As Borrow fits these pugilists into the texture of his autobiography, so he does men who appear not once but a dozen times. Take Jasper Petulengro out of the books and he does not amount to much. In them he is a figure of most masculine beauty, a king, a trickster, and thief, but simple, good with his fists, loving life, manly sport and fair play. He and Borrow meet and shake hands as “brothers” when they are little boys. They meet again, by chance, as big boys, and Jasper says: “Your blood beat when mine was near, as mine always does at the coming of a brother; and we became brothers in that lane.” Jasper laughs at the Sapengro and Lavengro and horse-witch because he lacks two things, “mother sense and gentle Rommany,” and he has something to do with teaching Borrow the Gypsy tongue and Gypsy ways, and the “mother sense” of shifting for himself.
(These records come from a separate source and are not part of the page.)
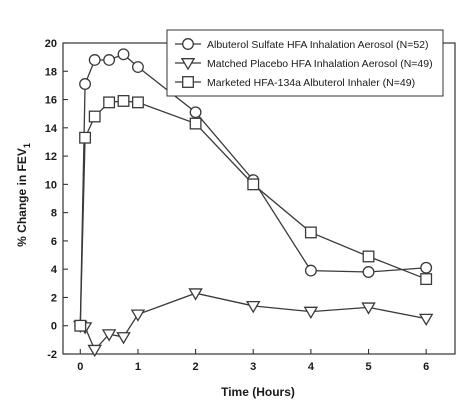 Image resolution: width=464 pixels, height=401 pixels. Describe the element at coordinates (51, 101) in the screenshot. I see `y-tick-label: 16` at that location.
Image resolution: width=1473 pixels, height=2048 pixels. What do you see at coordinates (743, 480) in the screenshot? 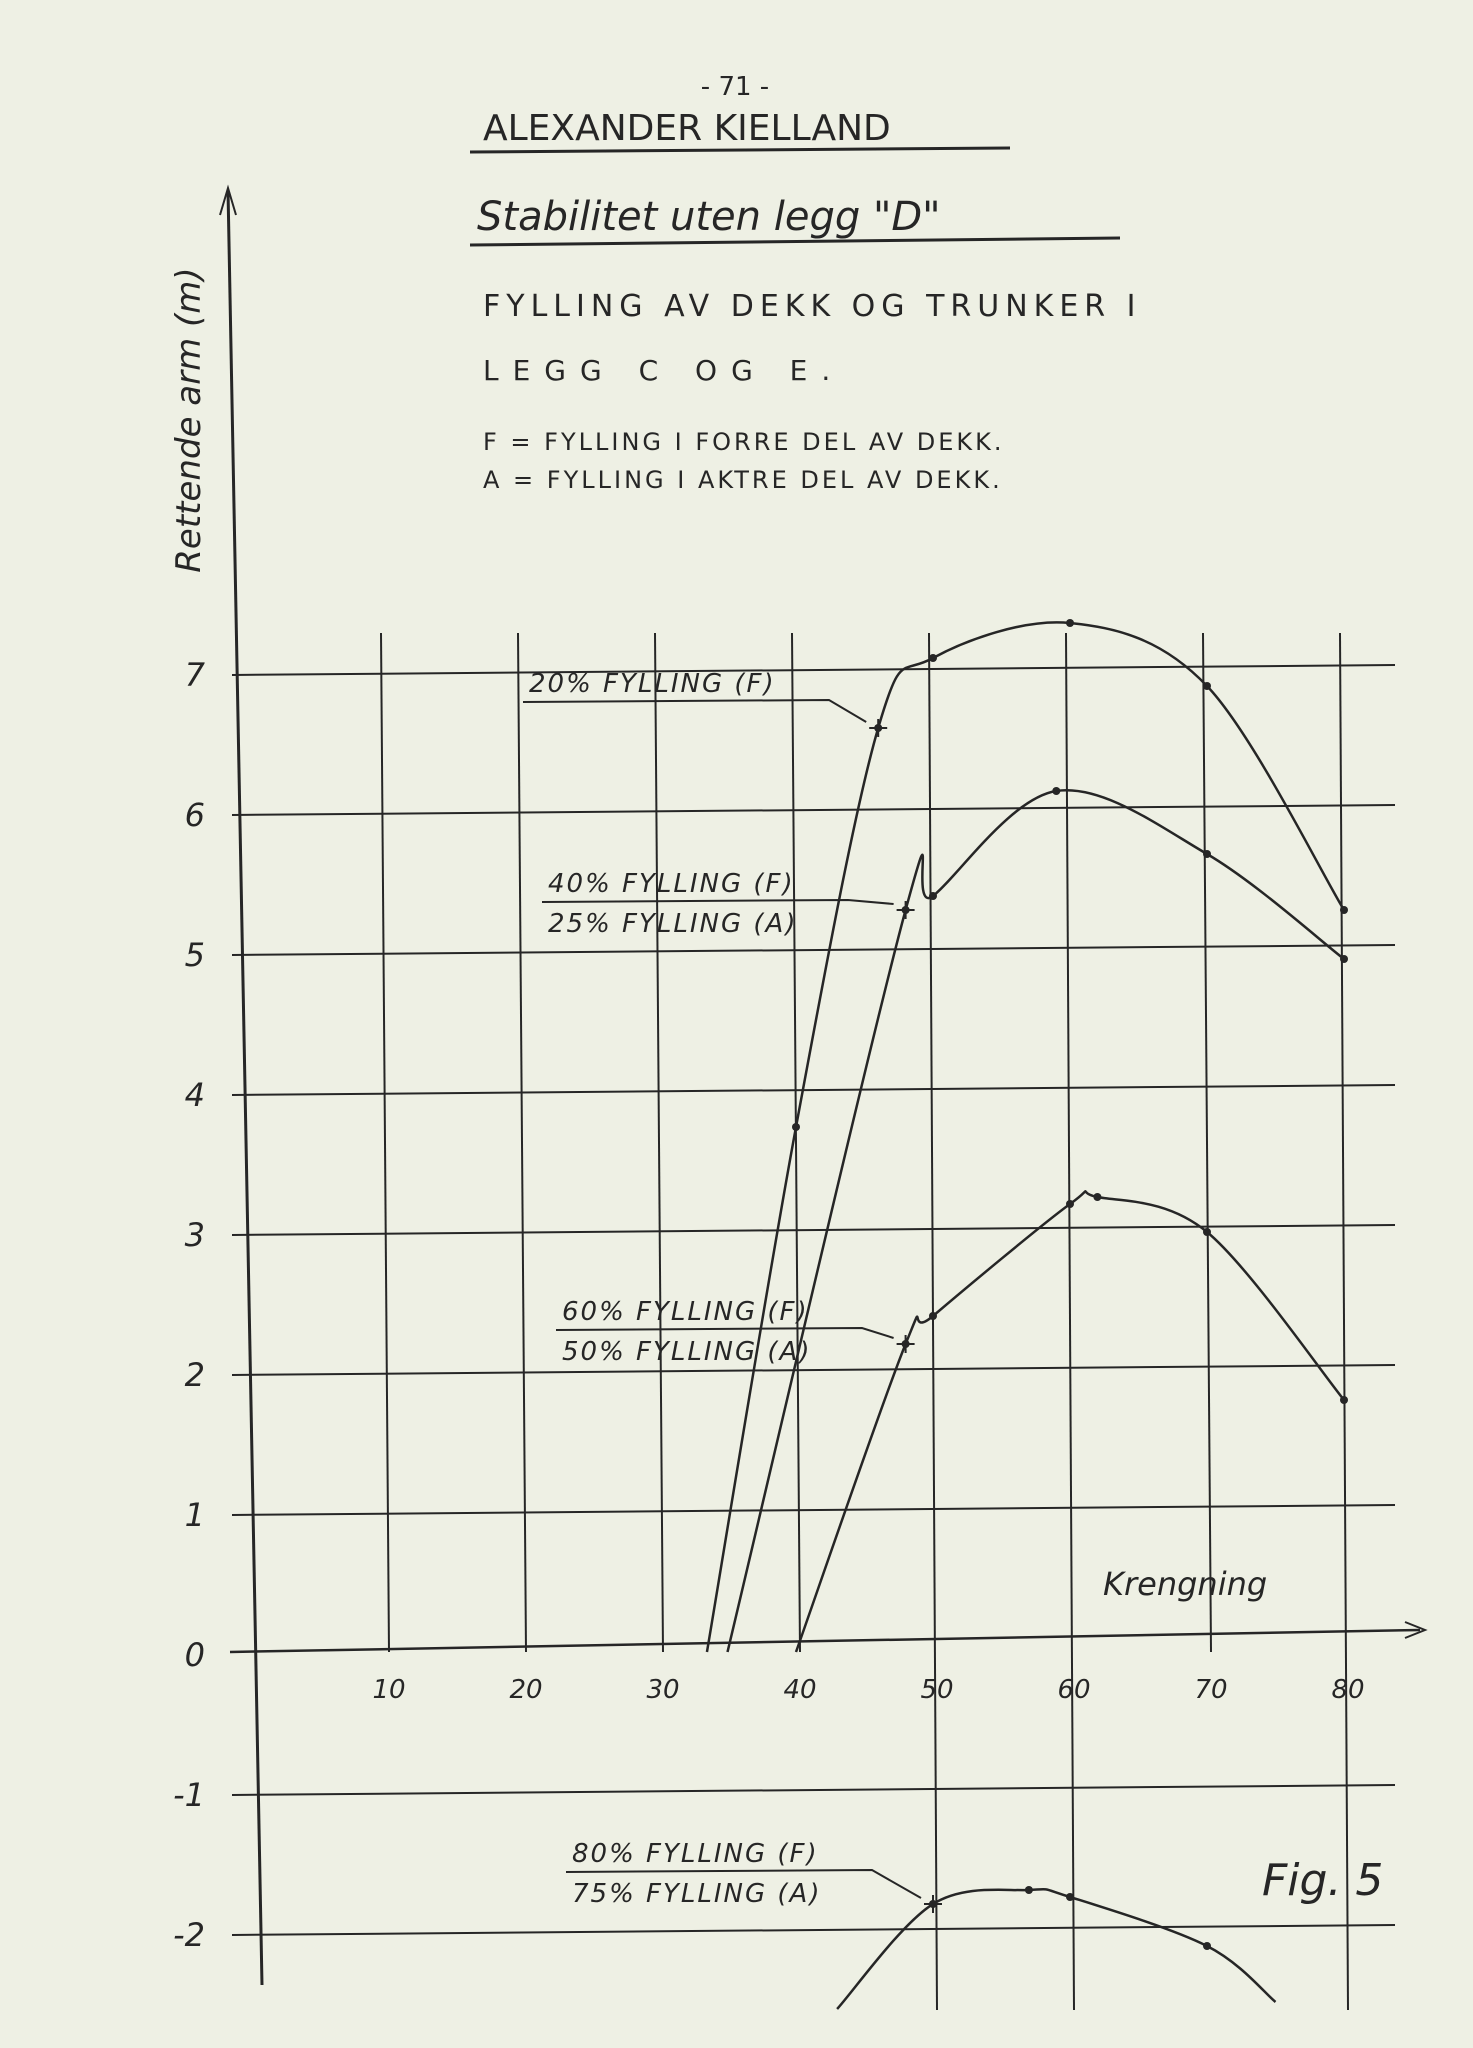
I see `note-a: A = FYLLING I AKTRE DEL AV DEKK.` at bounding box center [743, 480].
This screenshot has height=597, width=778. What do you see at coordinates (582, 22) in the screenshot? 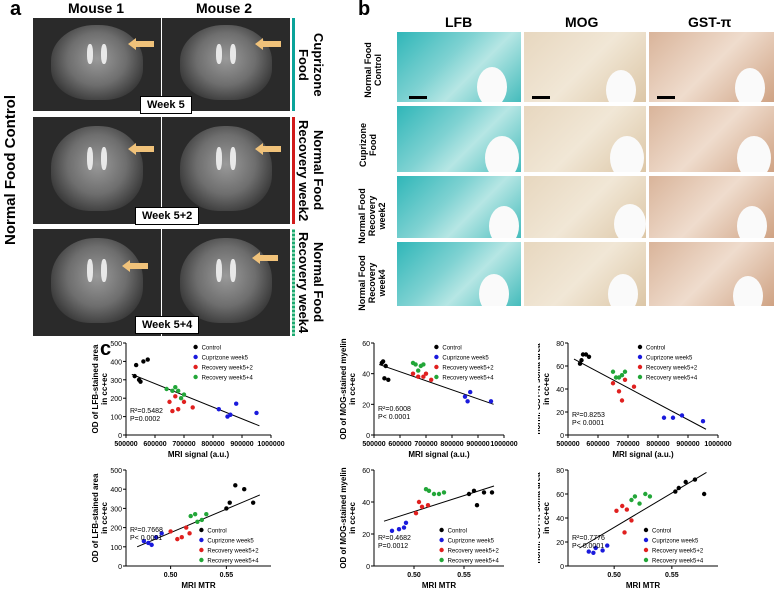
I see `mog-header: MOG` at bounding box center [582, 22].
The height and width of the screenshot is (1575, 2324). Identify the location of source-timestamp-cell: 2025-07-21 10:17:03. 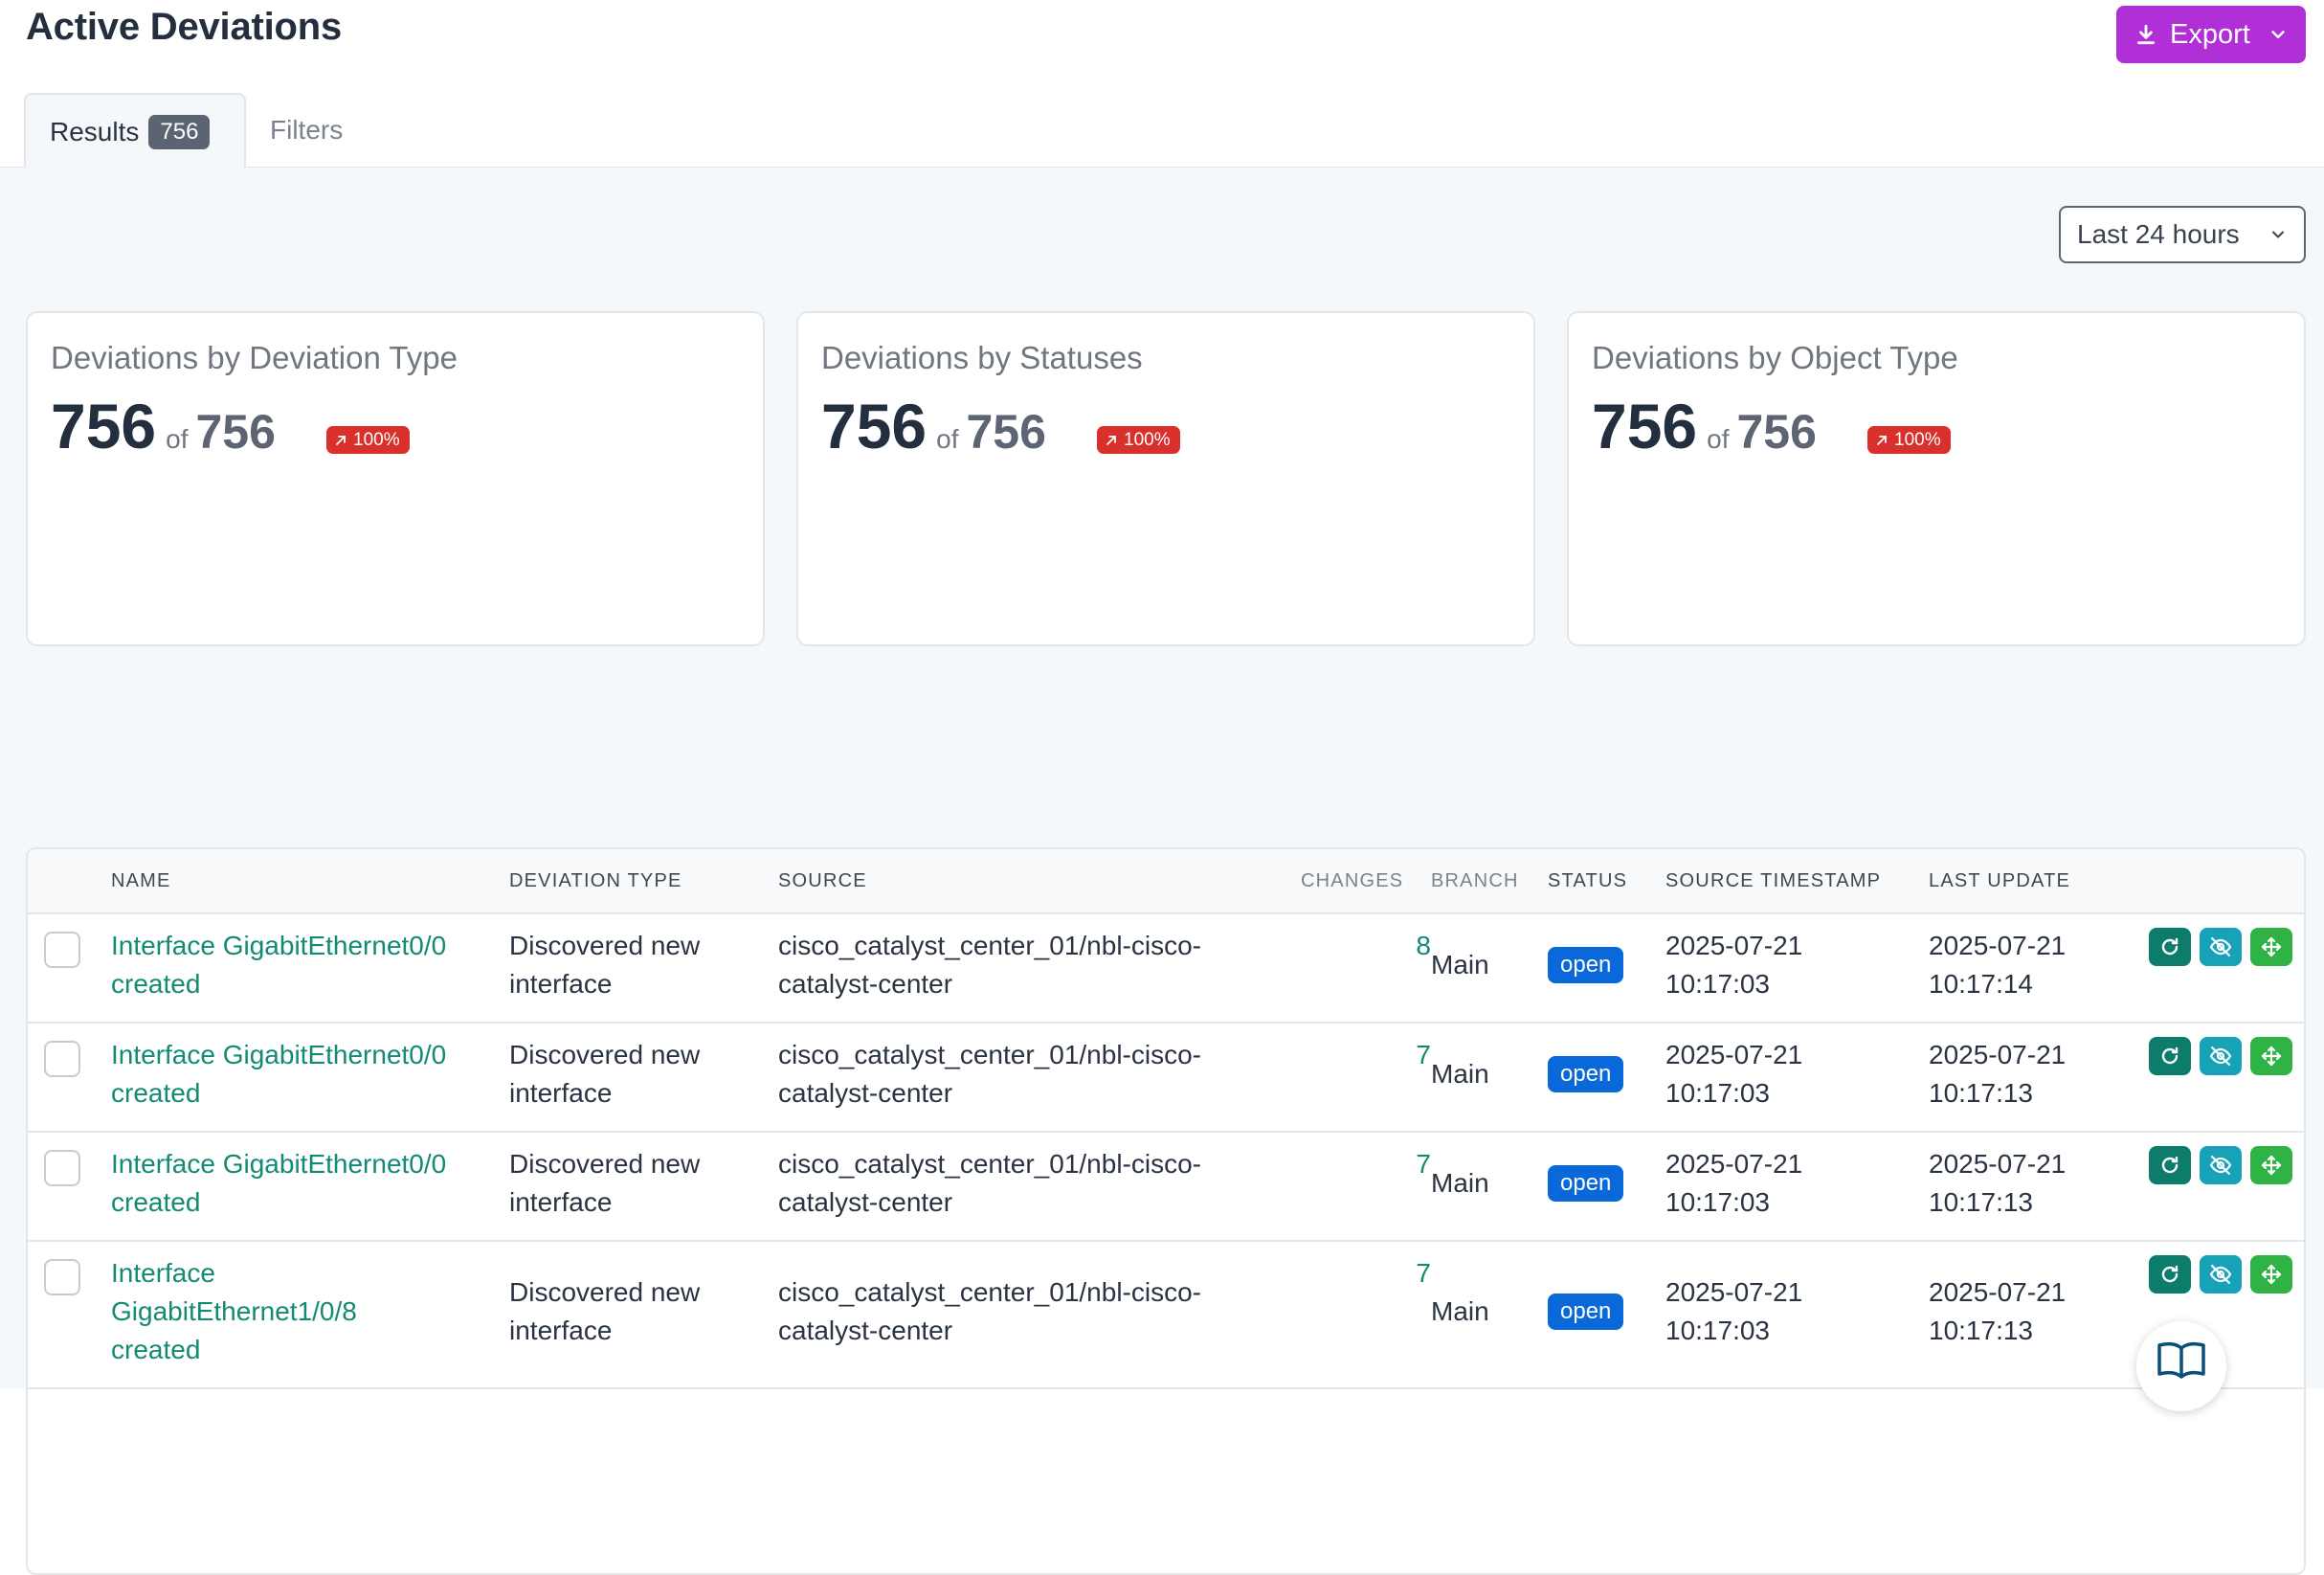
(1734, 1312).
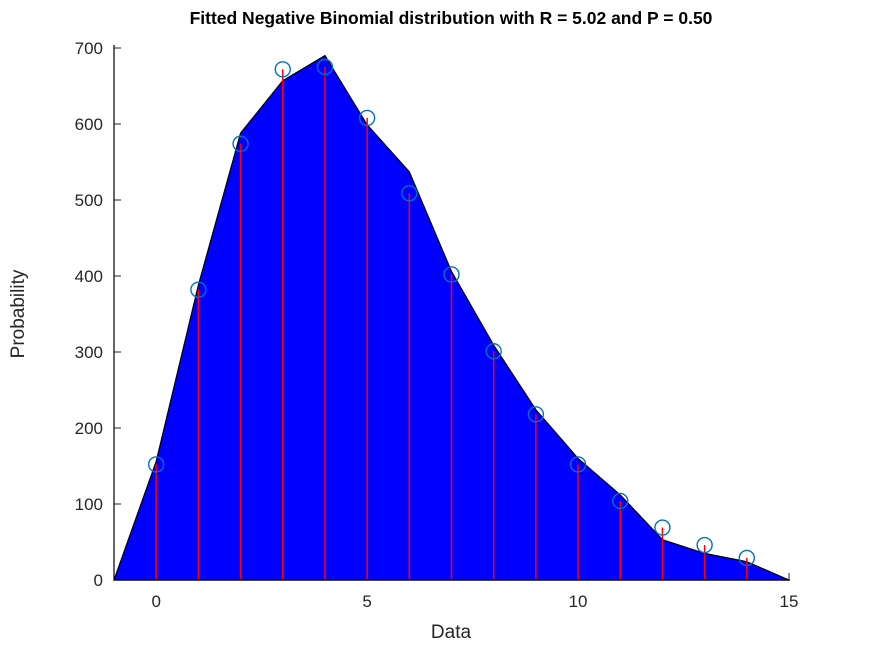 The height and width of the screenshot is (654, 872). What do you see at coordinates (366, 602) in the screenshot?
I see `x-tick-label: 5` at bounding box center [366, 602].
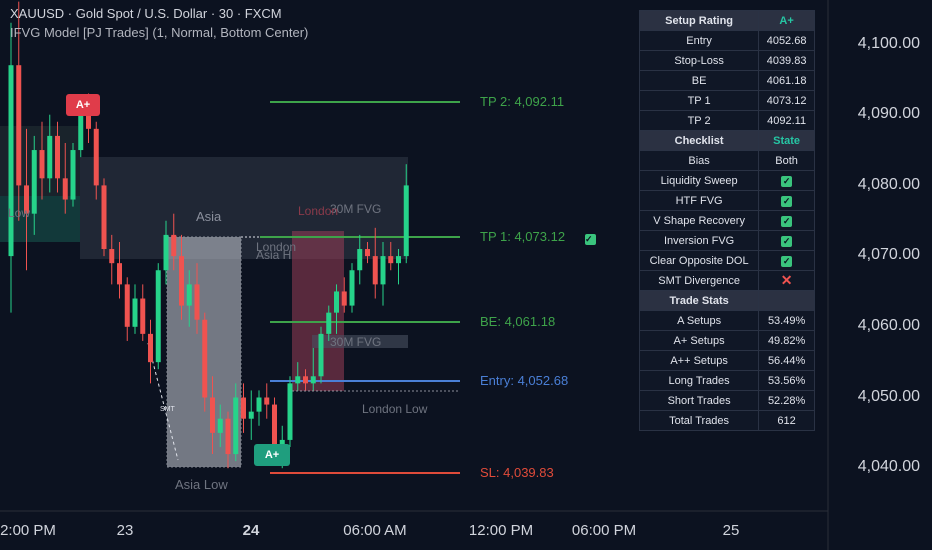 This screenshot has height=550, width=932. I want to click on time-tick: 23, so click(125, 530).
The Gypsies approve him also as “a pure fist master.” In return he teaches Mrs. Chikno’s child to say his prayers in Rommany. They were willing—all but Mrs. Herne—that he should marry Mr. Petulengro’s sister, Ursula. It is always by chance that they meet, and chance is very favourable. They meet at significant times, as when Borrow has been troubled by the preacher and the state of his own soul, or when he is sick of London and hack-writing and poverty. In fact, the Gypsies, and his “brother” Jasper in particular, returning and returning, are the motive of the book. They connect Borrow with what is strange, with what is simple, and with what is free. The very last words of “The Romany Rye,” spoken as he is walking eastward, are “I shouldn’t wonder if Mr. Petulengro and Tawno Chikno came originally from India. I think I’ll go there.” They are not a device. The re-appearances of these wandering men are for the most part only pleasantly unexpected. Their mystery is the mystery of nature and life. They keep their language and their tents against the mass of civilization and length of time. They are foreigners but as native as the birds. It is Borrow’s triumph to make them as romantic as their reputation while yet satisfying Gypsy students as to his facts.
Jasper is almost like a second self, a kind of more simple, atavistic self, to Borrow, as in that characteristic picture, where he is drawing near to Wales with his friends, the Welsh preacher and his wife. A brook is the border and they point it out. There is a horseman entering it: “he stops in the middle of it as if to water his steed.” They ask Lavengro if he will come with them into Wales. They persuade him:
“‘I will not go with you,’ said I. ‘Dost thou see that man in the ford?’
“‘Who is staring at us so, and whose horse has not yet done drinking? Of course I see him.’